Participants in the Solicitation
Arch, CONSOL and
certain of their respective directors and executive officers may be deemed to be participants in the solicitation of proxies in respect of the proposed transaction. Information about the directors and executive officers of Arch, including a
description of their direct or indirect interests, by security holdings or otherwise, is set forth in Archs proxy
statement for its 2024 Annual Meeting of Stockholders, which was filed with the SEC on March 27, 2024, including under the headings Executive Compensation, Director Compensation, Equity Compensation Plan
Information, and Security Ownership of Directors and Executive Officers. To the extent holdings of Arch common stock by the directors and executive officers of Arch have changed from the amounts of Arch common stock held by such
persons as reflected therein, such changes have been or will be reflected on Initial Statements of Beneficial Ownership of Securities on Form 3 (Form 3), Statements of Changes in Beneficial Ownership on Form 4 (Form
4) or Annual Statements of Changes in Beneficial Ownership of Securities on Form 5 (Form 5), in each case filed with the SEC, including: the Form 3 filed by George John Schuller on March
19, 2024; and the Forms 4 filed by Pamela Butcher on March
13, 2024, March
18, 2024 and June
17, 2024, James Chapman on March
11, 2024, Paul Demzik on March
5, 2024, John Eaves on March
8, 2024, Patrick Kriegshauser on March
18, 2024 and June
17, 2024, Holly Koeppel on March
18, 2024 and June
17, 2024, Richard Navarre on March
18, 2024, and June
17, 2024, George John Schuller on March
21, 2024, Peifang Zhang on March
18, 2024 and June
17, 2024 and John Ziegler on March 8, 2024. Information about the directors and executive officers of CONSOL, including a
description of their direct or indirect interests, by security holdings or otherwise, is set forth in CONSOLs proxy
statement for its 2024 Annual Meeting of Stockholders, which was filed with the SEC on April 1, 2024, including under the headings Board of Directors and Compensation Information, Executive Compensation Information
and Beneficial Ownership of Securities. To the extent holdings of CONSOL common stock by the directors and executive officers of CONSOL have changed from the amounts of CONSOL common stock held by such persons as reflected therein, such
changes have been or will be reflected on Forms 3, Forms 4 or Forms 5, in each case filed with the SEC, including: the Forms 4 filed by James Brock on May
24, 2024 and July
1, 2024, John Mills on May
9, 2024, Cassandra Chia-Wei Pan on May
9, 2024, Valli Perera on May
9, 2024, Joseph Platt on May
9, 2024 and John Rothka on March 8, 2024. Other information regarding the participants in the proxy solicitations and a
description of their direct and indirect interests, by security holdings or otherwise, will be contained in the registration statement and joint proxy statement/prospectus and other relevant materials to be filed with the SEC regarding the proposed
transaction when such materials become available. Investors and security holders should read the registration statement and joint proxy statement/prospectus carefully when it becomes available before making any voting or investment decisions. You
may obtain free copies of any of the documents referenced herein from Arch or CONSOL using the sources indicated above.
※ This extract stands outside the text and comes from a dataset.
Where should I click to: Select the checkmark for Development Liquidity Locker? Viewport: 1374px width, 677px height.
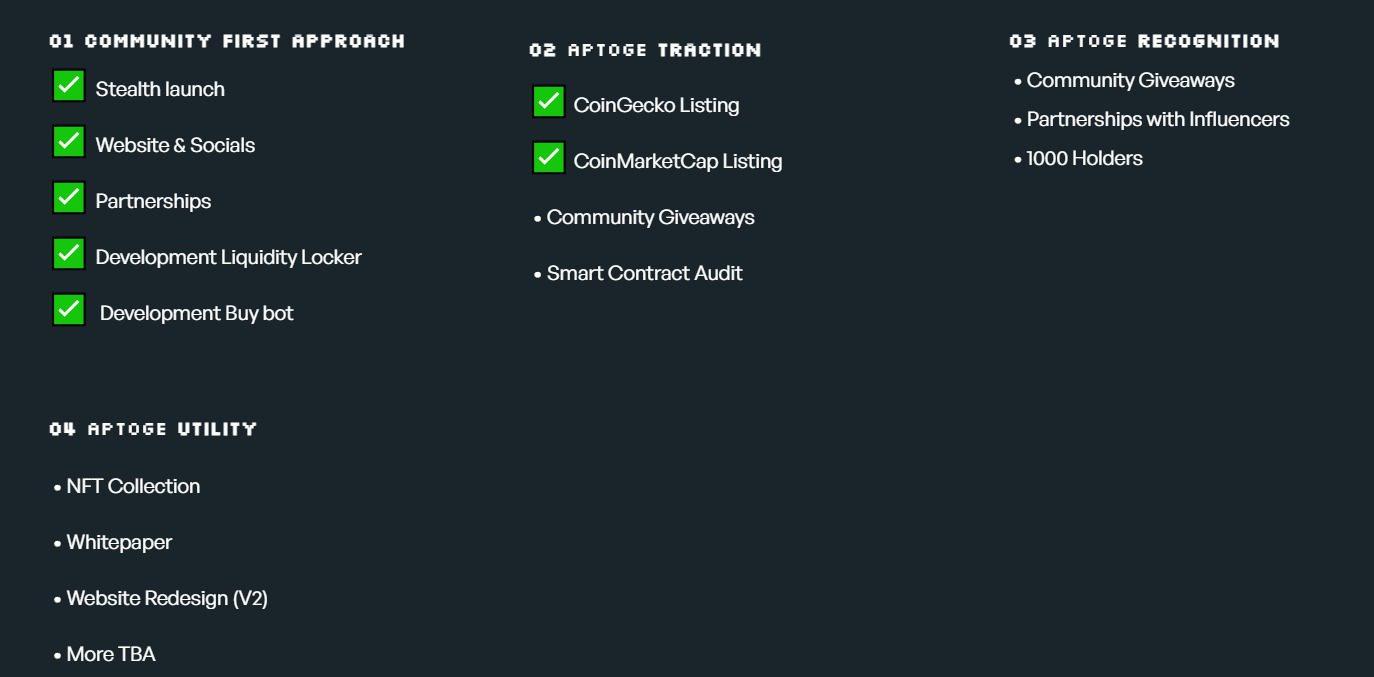click(x=68, y=254)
Non-GAAP Financial Information
This communication may include certain non-GAAP financial measures as defined in Regulation G under the
Securities Exchange Act of 1934, as amended. These non-GAAP financial measures are included in this communication as the management of CONSOL and Arch believe such measures are useful to investors in
evaluating the companies operating performance. CONSOL and Arch may use different methods for calculating these non-GAAP financial measures. These non-GAAP
financial measures are not intended to be a substitute for, and should not be considered in isolation from, the financial measures reported in accordance with GAAP by each of CONSOL and Arch in their filings with the SEC.